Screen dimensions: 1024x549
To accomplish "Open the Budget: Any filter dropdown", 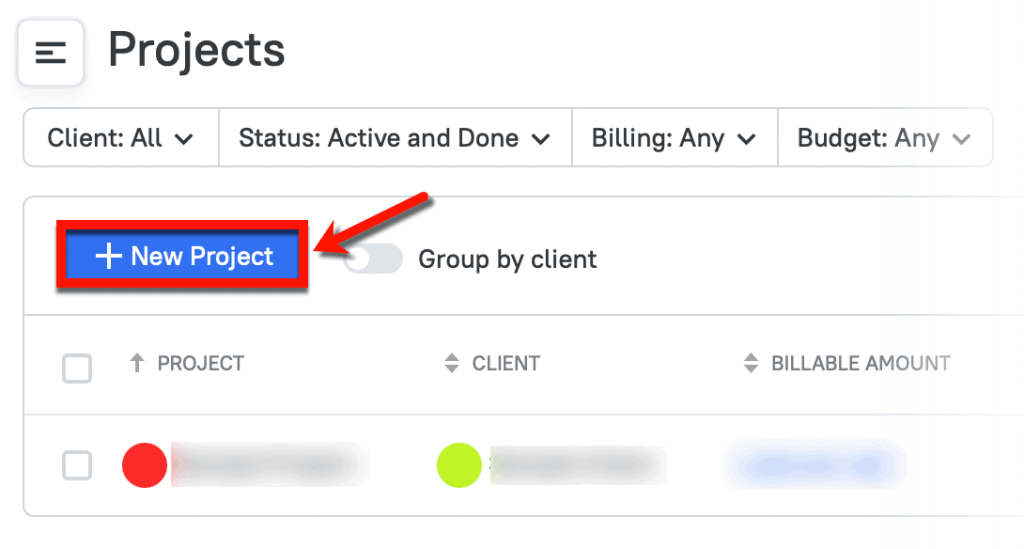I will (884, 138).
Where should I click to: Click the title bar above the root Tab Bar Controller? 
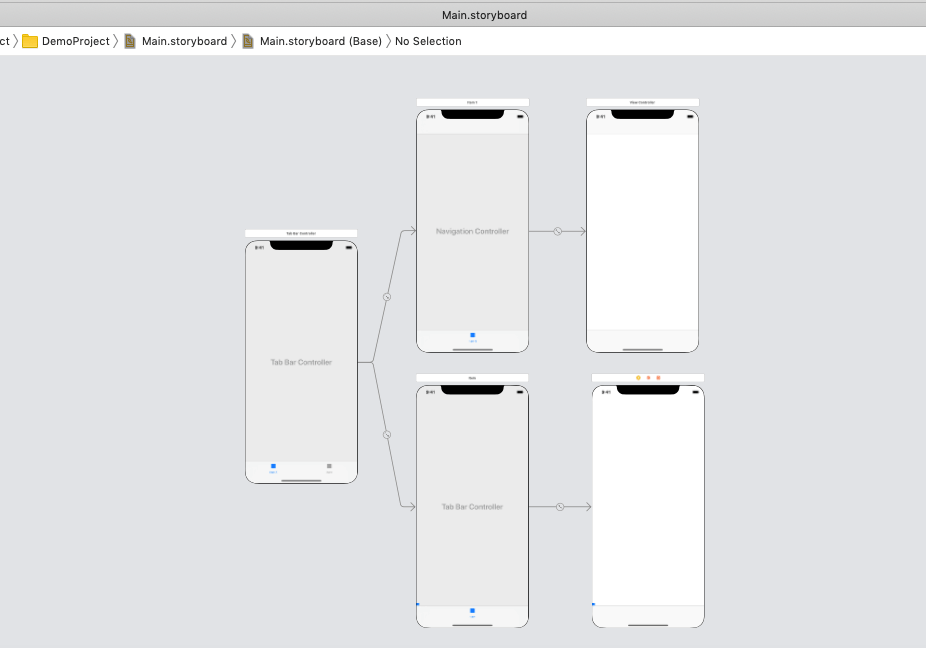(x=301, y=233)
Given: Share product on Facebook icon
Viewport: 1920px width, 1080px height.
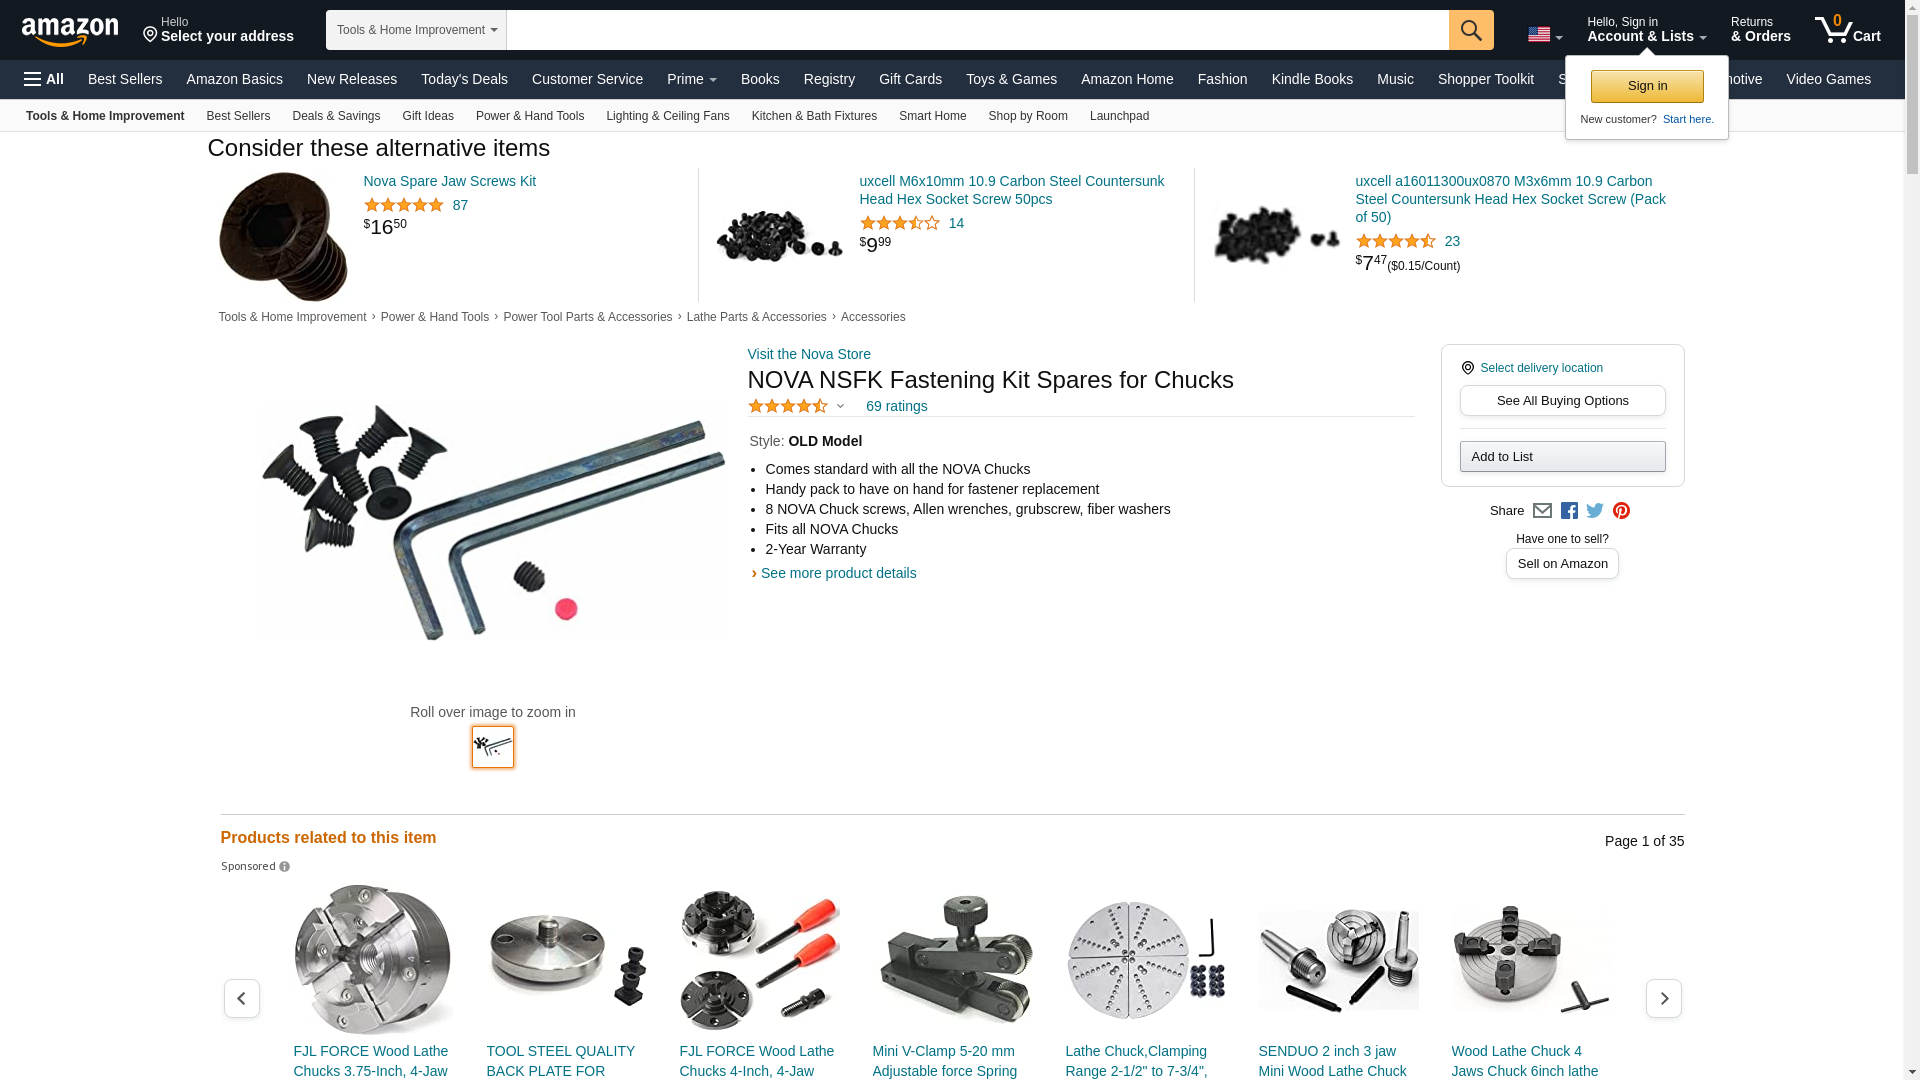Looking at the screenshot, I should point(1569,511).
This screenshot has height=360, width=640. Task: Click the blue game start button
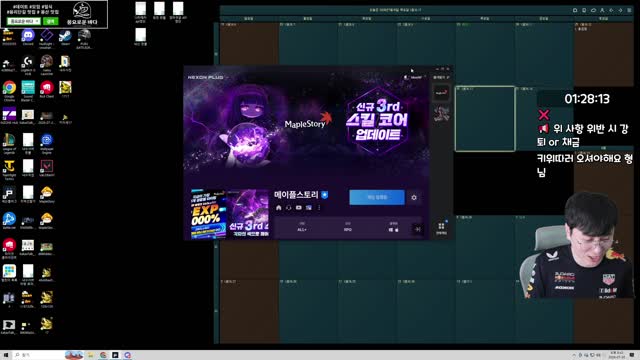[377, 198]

○ ○ ○ ○

- Задание
Возьми строки списка: начни со строки, где есть "This screenshot has", и дойди до конца списка. Перепиши их, поменяв "blue" на "green" и больше ничего не трогая, а картинки в ответ не включай.

- Готовый вариант
This screenshot has height=360, width=640. Task: Click the green game start button
[377, 198]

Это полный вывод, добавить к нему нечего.